This study evaluated participation outcomes one year after aneurysmal subarachnoid hemorrhage (aSAH) compared with matched healthy controls and identified factors associated with participation within the patient group. Forty aSAH survivors and seventy-five controls were assessed 12–14 months post-ictus. Participation was measured with the Utrecht Scale for Evaluation of Rehabilitation–Participation (USER-P), psychological distress with the Hospital Anxiety and Depression Scale (HADS), coping with the Brief COPE, and cognition with the Montreal Cognitive Assessment (MoCA). Compared with controls, patients reported greater participation restrictions (82 vs. 100,
p < 0.001), lower frequency (35 vs. 51,
p < 0.001), and reduced satisfaction (65 vs. 75,
p < 0.001).
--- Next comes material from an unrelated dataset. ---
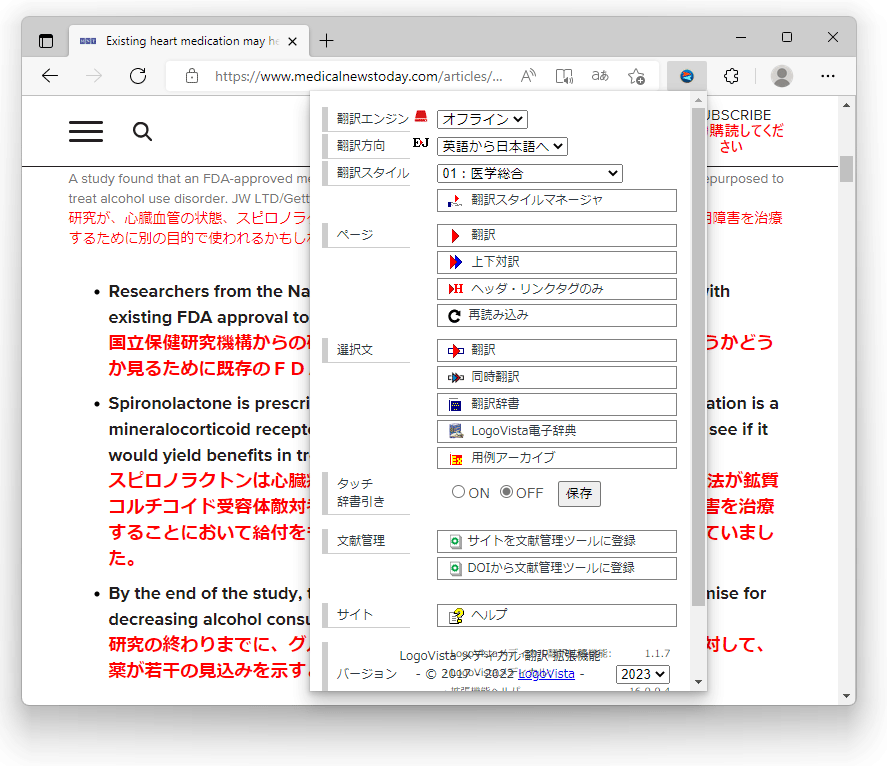The height and width of the screenshot is (766, 887).
Task: Open the 英語から日本語へ direction dropdown
Action: pos(502,146)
Anxiety, depression, and avoidant coping independently predicted restrictions (adjusted R
2 = 0.48), while satisfaction was predicted by employment, fewer depressive symptoms, and less avoidant coping (adjusted R
2 = 0.52). Lower MoCA scores predicted reduced participation frequency (
p = 0.032), and patients with cognitive impairment showed significantly greater restrictions and lower satisfaction. One year after aSAH, survivors experience substantial participation limitations associated with psychological distress, maladaptive coping, and cognitive deficits. These results underscore the importance of cognitive and psychological rehabilitation to enhance long-term participation and social reintegration after aSAH.